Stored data
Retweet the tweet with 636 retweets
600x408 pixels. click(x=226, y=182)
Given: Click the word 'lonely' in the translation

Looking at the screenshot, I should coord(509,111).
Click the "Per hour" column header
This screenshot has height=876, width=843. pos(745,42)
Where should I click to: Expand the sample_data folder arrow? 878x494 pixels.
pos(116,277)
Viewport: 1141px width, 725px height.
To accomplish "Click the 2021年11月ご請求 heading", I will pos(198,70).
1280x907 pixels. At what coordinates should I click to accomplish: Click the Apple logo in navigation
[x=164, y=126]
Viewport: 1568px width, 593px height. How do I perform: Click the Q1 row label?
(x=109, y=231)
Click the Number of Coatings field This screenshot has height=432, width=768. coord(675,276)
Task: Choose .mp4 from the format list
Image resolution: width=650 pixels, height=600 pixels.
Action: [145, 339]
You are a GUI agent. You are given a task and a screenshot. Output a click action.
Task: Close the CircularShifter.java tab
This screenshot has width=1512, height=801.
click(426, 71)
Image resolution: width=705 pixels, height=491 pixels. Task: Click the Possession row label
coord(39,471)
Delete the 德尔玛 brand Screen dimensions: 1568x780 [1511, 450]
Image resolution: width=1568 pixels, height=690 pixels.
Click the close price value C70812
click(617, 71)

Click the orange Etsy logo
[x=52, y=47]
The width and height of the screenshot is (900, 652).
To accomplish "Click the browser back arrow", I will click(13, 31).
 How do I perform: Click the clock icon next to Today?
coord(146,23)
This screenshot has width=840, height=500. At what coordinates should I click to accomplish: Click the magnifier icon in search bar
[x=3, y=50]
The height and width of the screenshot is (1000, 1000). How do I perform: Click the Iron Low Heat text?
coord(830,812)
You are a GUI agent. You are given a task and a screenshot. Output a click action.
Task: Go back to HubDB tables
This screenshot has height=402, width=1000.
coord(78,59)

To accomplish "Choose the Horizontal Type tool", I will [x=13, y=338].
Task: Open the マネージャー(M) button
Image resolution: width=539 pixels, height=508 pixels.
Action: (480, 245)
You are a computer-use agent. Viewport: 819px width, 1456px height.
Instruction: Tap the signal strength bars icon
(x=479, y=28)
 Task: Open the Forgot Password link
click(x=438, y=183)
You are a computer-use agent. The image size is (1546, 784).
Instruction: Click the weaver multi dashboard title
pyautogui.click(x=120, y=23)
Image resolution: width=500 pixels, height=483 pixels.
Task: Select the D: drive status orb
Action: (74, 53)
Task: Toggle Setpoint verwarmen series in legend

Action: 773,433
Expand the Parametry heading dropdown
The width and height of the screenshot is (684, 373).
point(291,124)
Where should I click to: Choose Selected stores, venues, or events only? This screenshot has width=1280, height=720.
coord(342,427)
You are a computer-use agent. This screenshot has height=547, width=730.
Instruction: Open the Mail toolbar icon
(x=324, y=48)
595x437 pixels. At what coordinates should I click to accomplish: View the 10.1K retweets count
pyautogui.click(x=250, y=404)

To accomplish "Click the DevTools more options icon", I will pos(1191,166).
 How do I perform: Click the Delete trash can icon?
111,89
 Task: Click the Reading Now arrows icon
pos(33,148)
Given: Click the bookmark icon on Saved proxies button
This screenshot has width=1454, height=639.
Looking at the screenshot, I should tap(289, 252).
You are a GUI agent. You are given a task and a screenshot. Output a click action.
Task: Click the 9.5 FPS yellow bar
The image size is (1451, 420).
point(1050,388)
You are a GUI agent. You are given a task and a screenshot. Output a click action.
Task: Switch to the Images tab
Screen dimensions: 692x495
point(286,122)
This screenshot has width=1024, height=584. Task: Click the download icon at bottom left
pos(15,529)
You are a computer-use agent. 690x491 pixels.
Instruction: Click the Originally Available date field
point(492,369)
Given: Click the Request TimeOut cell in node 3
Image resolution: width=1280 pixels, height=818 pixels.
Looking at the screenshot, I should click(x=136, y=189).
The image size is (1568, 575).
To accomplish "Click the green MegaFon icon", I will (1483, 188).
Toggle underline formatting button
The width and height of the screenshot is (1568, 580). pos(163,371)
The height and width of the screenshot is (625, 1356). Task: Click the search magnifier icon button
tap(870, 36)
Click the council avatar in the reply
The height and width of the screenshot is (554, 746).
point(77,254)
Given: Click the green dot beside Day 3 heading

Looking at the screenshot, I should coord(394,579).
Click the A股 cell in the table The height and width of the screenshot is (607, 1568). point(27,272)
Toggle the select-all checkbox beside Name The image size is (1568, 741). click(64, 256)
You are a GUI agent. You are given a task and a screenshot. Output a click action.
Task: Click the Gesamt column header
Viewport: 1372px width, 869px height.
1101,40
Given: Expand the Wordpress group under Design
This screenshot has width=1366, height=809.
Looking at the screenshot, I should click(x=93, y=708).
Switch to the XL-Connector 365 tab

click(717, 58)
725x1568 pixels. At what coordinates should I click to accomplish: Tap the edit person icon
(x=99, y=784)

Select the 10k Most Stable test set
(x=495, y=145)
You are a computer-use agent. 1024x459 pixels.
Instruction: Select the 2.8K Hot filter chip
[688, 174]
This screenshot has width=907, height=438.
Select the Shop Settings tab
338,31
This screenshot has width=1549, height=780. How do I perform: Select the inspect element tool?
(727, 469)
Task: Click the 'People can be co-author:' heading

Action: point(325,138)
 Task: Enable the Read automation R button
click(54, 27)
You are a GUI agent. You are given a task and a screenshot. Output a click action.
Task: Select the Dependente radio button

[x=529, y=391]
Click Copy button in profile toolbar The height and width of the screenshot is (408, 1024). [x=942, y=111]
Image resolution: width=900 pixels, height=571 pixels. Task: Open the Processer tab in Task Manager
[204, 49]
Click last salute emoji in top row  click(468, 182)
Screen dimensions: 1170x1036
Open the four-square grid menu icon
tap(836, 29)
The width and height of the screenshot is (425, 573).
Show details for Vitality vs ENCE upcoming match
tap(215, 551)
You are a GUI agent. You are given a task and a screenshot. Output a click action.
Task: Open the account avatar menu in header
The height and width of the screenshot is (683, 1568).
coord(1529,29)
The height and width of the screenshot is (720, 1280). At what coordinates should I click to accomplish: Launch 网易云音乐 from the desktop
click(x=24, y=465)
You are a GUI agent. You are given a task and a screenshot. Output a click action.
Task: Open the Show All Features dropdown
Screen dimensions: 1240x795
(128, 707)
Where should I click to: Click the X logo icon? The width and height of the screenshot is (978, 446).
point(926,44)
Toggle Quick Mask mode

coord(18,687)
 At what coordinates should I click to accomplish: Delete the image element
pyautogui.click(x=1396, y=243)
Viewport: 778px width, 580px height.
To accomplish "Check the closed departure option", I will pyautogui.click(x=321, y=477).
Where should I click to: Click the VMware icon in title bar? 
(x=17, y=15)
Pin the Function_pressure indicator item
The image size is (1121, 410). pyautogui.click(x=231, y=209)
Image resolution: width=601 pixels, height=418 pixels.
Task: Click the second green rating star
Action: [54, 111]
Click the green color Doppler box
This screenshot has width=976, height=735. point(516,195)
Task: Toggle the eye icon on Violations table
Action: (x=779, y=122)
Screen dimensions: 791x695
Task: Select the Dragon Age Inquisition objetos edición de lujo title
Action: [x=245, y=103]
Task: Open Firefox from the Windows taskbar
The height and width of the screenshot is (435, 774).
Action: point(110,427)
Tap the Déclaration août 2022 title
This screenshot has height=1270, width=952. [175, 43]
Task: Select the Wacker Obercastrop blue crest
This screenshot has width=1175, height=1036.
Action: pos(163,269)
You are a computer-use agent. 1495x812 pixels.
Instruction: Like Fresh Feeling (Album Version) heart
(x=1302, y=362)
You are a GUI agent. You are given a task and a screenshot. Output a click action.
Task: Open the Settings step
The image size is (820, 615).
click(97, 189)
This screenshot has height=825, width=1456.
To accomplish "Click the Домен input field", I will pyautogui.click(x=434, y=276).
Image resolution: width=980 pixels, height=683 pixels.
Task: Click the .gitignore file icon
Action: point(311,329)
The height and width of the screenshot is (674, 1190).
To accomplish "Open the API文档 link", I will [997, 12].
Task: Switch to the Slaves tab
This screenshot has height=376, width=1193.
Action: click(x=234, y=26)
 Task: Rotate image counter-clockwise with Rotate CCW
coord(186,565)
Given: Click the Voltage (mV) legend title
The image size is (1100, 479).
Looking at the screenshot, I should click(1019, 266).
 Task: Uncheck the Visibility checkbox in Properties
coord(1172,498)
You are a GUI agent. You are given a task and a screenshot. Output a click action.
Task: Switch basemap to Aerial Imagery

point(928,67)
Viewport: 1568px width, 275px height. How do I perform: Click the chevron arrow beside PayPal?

*What is needed*:
Nothing but the lines from the one with "This screenshot has height=825, width=1456." through the last line of the entries should be repeated, and those exactly.

*Task result*:
This screenshot has height=825, width=1456.
To accomplish "Click the Домен input field", I will pyautogui.click(x=434, y=276).
Image resolution: width=980 pixels, height=683 pixels.
Task: Click the .gitignore file icon
Action: point(311,329)
The height and width of the screenshot is (674, 1190).
To accomplish "Open the API文档 link", I will [997, 12].
Task: Switch to the Slaves tab
This screenshot has height=376, width=1193.
Action: click(x=234, y=26)
 Task: Rotate image counter-clockwise with Rotate CCW
coord(186,565)
Given: Click the Voltage (mV) legend title
The image size is (1100, 479).
Looking at the screenshot, I should click(1019, 266).
 Task: Uncheck the Visibility checkbox in Properties
coord(1172,498)
You are a GUI agent. You are given a task and a screenshot. Output a click action.
Task: Switch basemap to Aerial Imagery

point(928,67)
Viewport: 1568px width, 275px height. How do I perform: Click the chevron arrow beside PayPal?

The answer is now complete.